Vera Baird DBE KC

Writer, Lecturer, Parliamentary Consultant and Co-Director of Astraea: Gender Justice

The Rights of the Child – UNICEF London

“There are two ways of making the United Nations Convention on the Rights of the Child enforceable in UK courts. The first way is to incorporate the Convention as a whole into our law and the second way is to implement what the Convention does in piecemeal legislation, eventually trying to cover all the areas it covers.
Lady Joan Walmsley’s Children’s Rights Bill, introduced into the House of Lords in November 2009 would have incorporated the Children’s Rights Convention directly into our law, in the same way that our Human Rights Act incorporated the European Convention on Human Rights.

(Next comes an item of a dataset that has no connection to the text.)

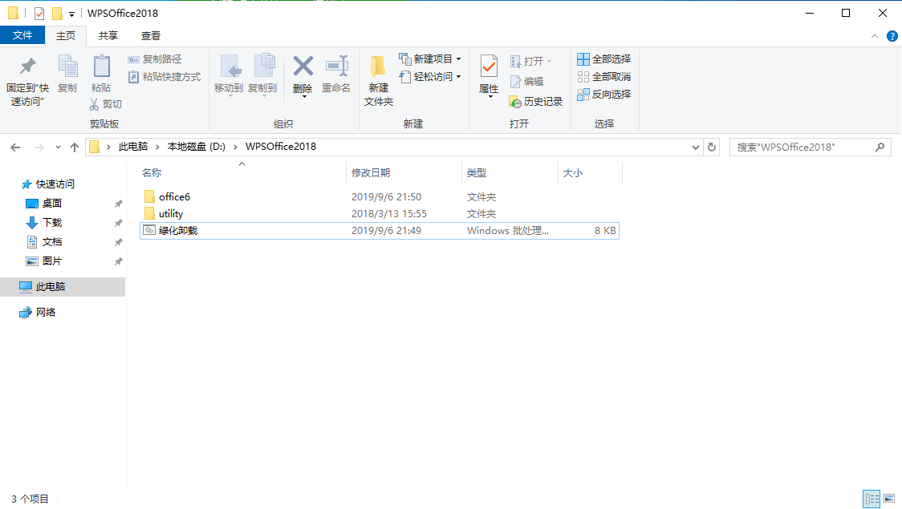
Task: Open the 文件 menu tab
Action: 22,36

So there would have been a binding obligation on public authorities to comply with the CRC and the courts could have made declarations that proposed or current legislation was incompatible with the CRC.
However, some of the CRC rights are too indefinite to express clearly in law.  It would be straightforward to make Article 7 enforceable. It gives all children the right to a name and as far as possible to live with their parents.  Article 17, on the other hand, entitles children to “reliable information from the media” That one would be difficult to set out as a legal right and hard to enforce.

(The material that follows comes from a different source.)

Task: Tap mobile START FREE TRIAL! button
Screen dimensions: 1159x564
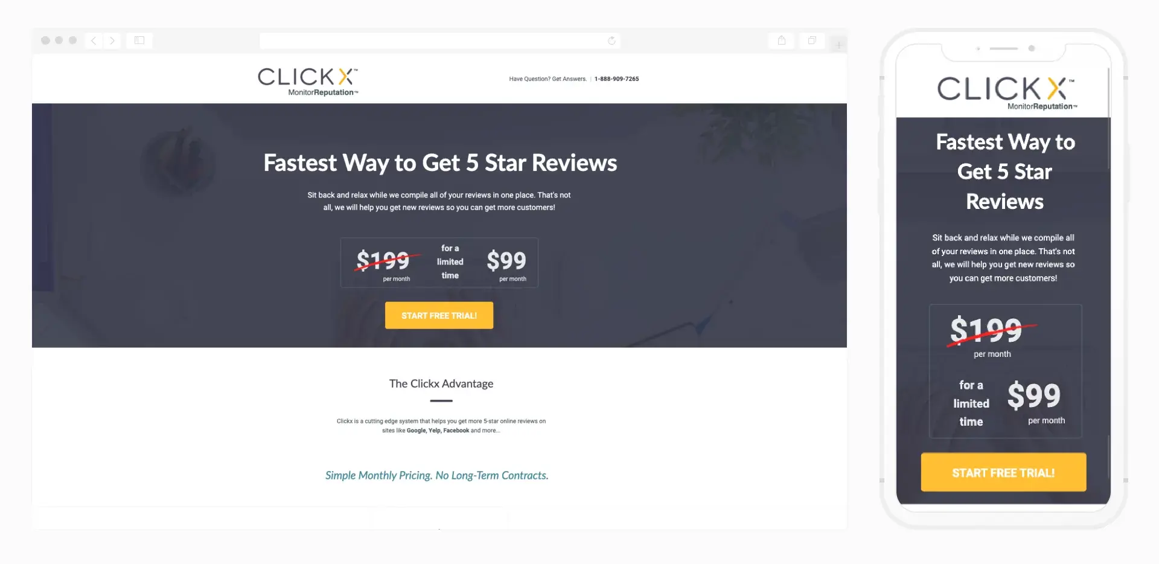Action: [x=1003, y=472]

Many of the European Convention Rights are conditional and require a balance between the individual and what is necessary in a democratic society for the prevention of crime, the promotion of public health and other reasons which are set out in the individual rights. There is only a trace of that need for balance in one or two of the Children’s Convention rights and so if they were made into enforceable legal rights there might be a fear that they could “trump” the rights of others or the needs of the community as a whole. That would not work.
Some of the rights are expressed in aspirational language which would be extremely difficult to put into law.
Further, if the government does not put right an incompatibility with the European Convention which a court has declared, the individual bringing the case can go to Strasbourg to get a further order. There is currently no international tribunal that hears international CRC cases, which could play that role of holding the government to its Convention obligations.
These are all arguments against direct incorporation but there is a way in which the Human Rights Act has made the Children’s Rights Convention  enforceable already. The European Court of Human Rights in Strasbourg  takes into account rights from international treaties and our courts are obliged, by the Act, to have regard to Strasbourg jurisprudence. They will therefore take into account points on the CRC which have been raised in Strasbourg.  Quite separately the courts of England and Wales have said that the UK’s ratification of the Children’s Rights Convention implies that Parliament would not legislate incompatibly with our obligations under that Convention and that statute law should be interpreted in a way consistent with the Convention’s aims.
So, I leave a question mark over whether direct incorporation is the right way forward and turn to the question of piecemeal implementation.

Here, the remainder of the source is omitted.